Eu assisti várias “lives” com a Rosângela Vieira Rocha e pessoas envolvidas diretamente com o livro O coração pensa constantemente. Quando o exemplar chegou às minhas mãos, imaginava já saber do que se tratava o romance: o relacionamento entre duas irmãs. Um assunto que me despertava muita curiosidade, pois embora eu possua irmãs ( duas), nunca me relacionei de fato com elas. São filhas de outro casamento de meu pai, eu sou quase trinta anos mais velha que elas e, além disso, não convivi com nenhuma das duas. Até hoje nos encontramos muito raramente. O livro, no entanto, me surpreendeu muito. Não se trata apenas do relacionamento de duas irmãs. É o relacionamento de duas mulheres, de perfis diferentes, com modos diversos de enxergar a vida, unidas pelo afeto, mais até que pelos laços sanguíneos, foi o que senti.
A diferença de idade entre as irmãs cria essa relação admiração/cuidado/afeto/disputa/enfrentamento que, confesso, em alguns momentos me chocou. Talvez porque sou muito diferente de ambas, talvez porque me levou a refletir sobre emoções que, de alguma forma, camuflei.
Mas não é só isso que o livro retrata. Há a infância pobre numa pequena cidade do interior de Minas que penetrou nos poros de cada uma das irmãs de forma diferente: a cuidadora e a cuidada. Há a visão da menina abelhuda percebendo e, sem aceitar, inconscientemente, rejeita o machismo, a submissão feminina. E da irmã mais velha que embora aparentasse aceitar normas e padrões, enfrentava o puritanismo da época ousando vestir calças compridas e cabelos curtos e oxigenados.

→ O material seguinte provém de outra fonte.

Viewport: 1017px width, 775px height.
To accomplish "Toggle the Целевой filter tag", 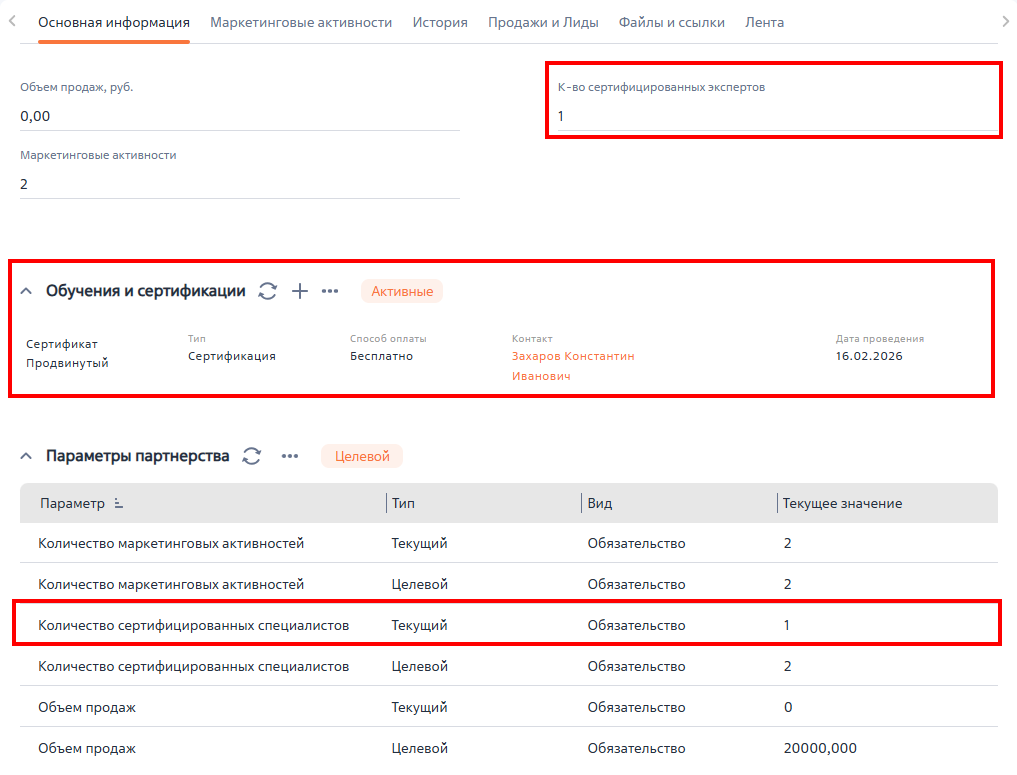I will click(x=361, y=456).
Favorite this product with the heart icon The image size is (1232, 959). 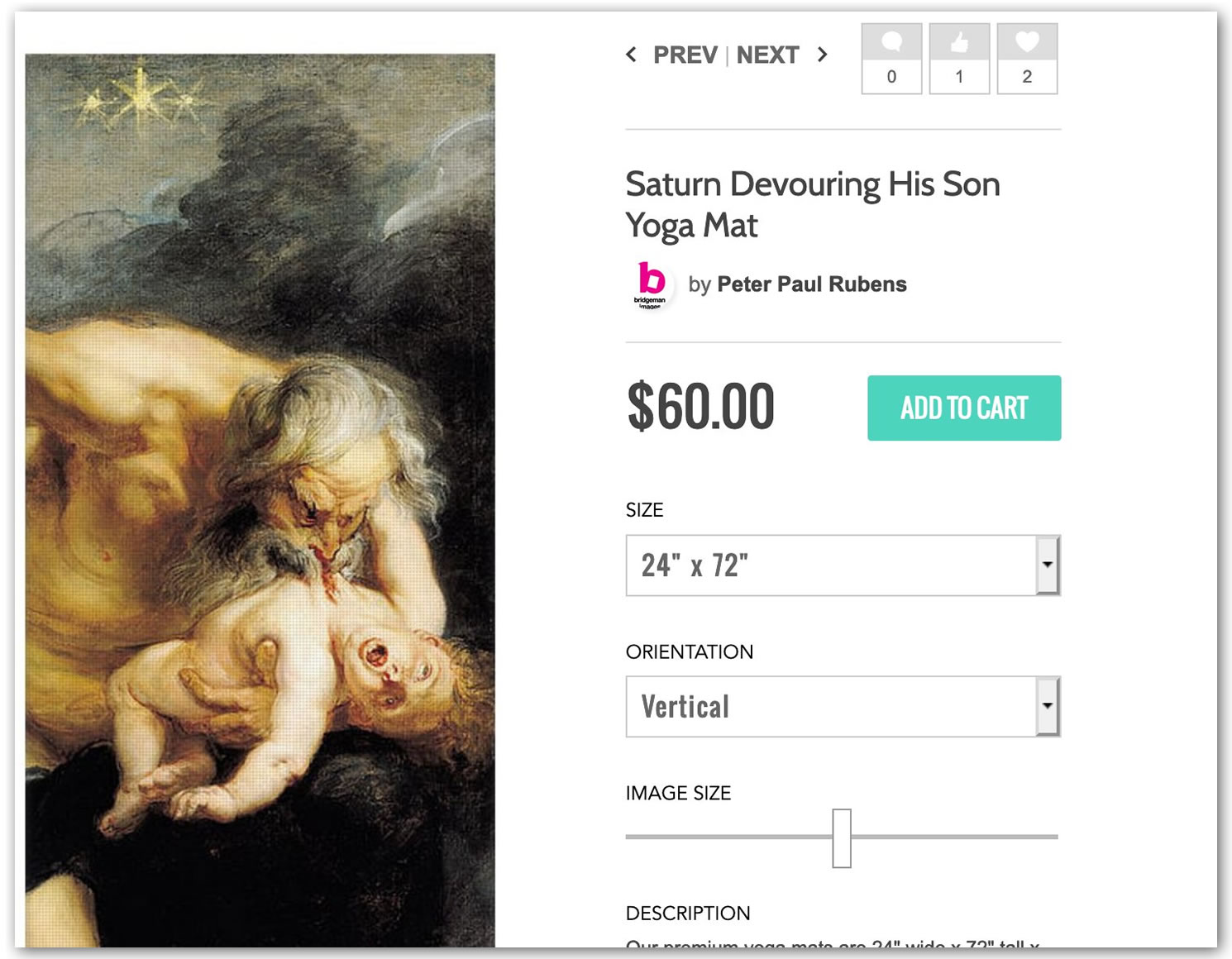1027,42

Há o confronto, não explícito, entre o conformismo e a rebeldia que, de certa forma, moldou a personalidade de Luíza e, de outra maneira, levou Rubi a pagar o Vidágio.
Um dos aspectos que considerei mais relevante: o despudor ao se falar abertamente de um dos sentimentos que sempre consideramos entre mais nefastos: a inveja. No romance, por parecer recíproca, poderia ser confundida com admiração aos olhos menos atentos, mas eu vi como comportamentos de personagens que se completam nas realizações uma da outra e ao mesmo tempo rejeitam o papel desse vínculo tão estreito que ao mesmo tempo que as confortam também as sufocam.
Rubi não era mãe de Luísa, mas se sentia como tivesse direitos maternos sobre a irmã. Luísa não era filha de Rubi, mas ao perder a irmã se sentiu órfã.
E sobre todos esses aspectos a morte reina, soberana. Não só a morte em si, mas a expectativa da morte e o luto posterior. Como lidar com o vazio da ausência? Isso Luísa não explicita, mas sugere. Acho que o leitor até adivinha alguns métodos. E quando a morte realmente chega, sem surpresa, causa a mesma devastação como se fosse inesperada.
Posso dizer, sem medo de errar, que dos quatro romances de Rosângela que li, este foi o que me tocou mais fundo, me causando um impacto profundo desde o primeiro capítulo. Há humor também no livro, mas é um humor triste, talvez até ingênuo, nos conduzindo à década de cinquenta, sessenta talvez, onde a ingenuidade mesclada à hipocrisia ditava regras de comportamento, principalmente para serem cumpridas pelas mulheres. E ai de quem se rebelasse!
Resumindo: Gostei muitíssimo!!! Leiam!